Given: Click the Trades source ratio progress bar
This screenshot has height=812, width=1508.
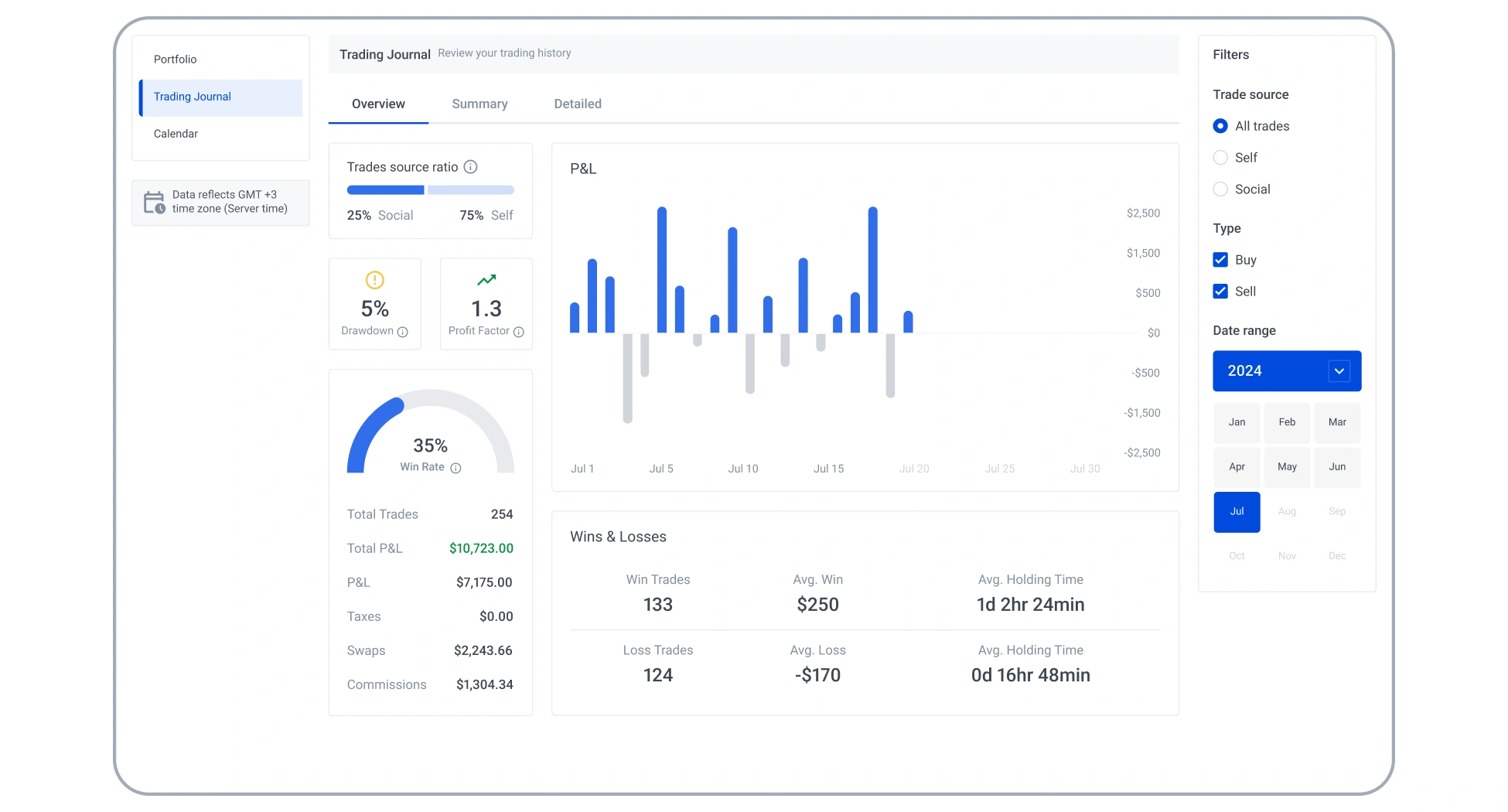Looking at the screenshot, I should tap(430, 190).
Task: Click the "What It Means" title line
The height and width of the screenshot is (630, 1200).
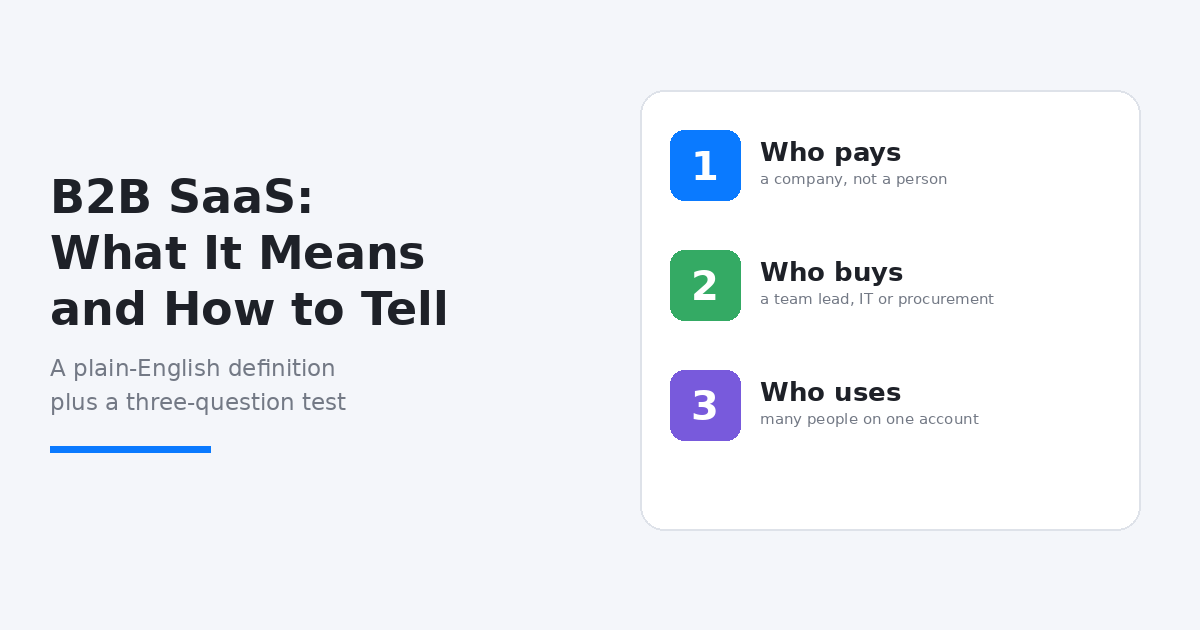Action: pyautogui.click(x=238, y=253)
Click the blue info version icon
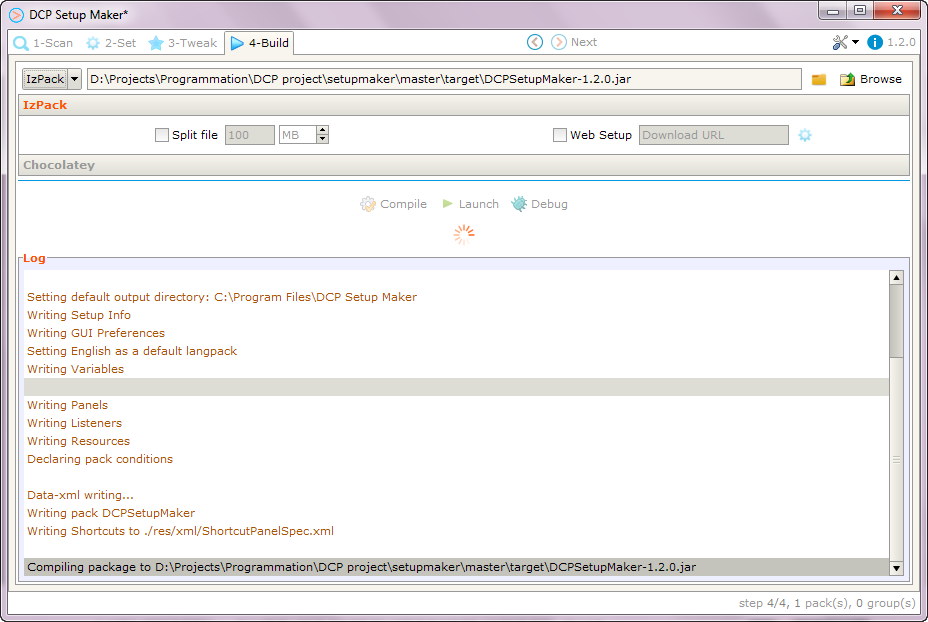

▶ **Task instructions**: Starting at the line that contains "The height and", extract each line through the last line of the material exactly as written, and include no pictures.

▶ **Response**:
The height and width of the screenshot is (630, 1200).
Action: pyautogui.click(x=238, y=253)
Click the blue info version icon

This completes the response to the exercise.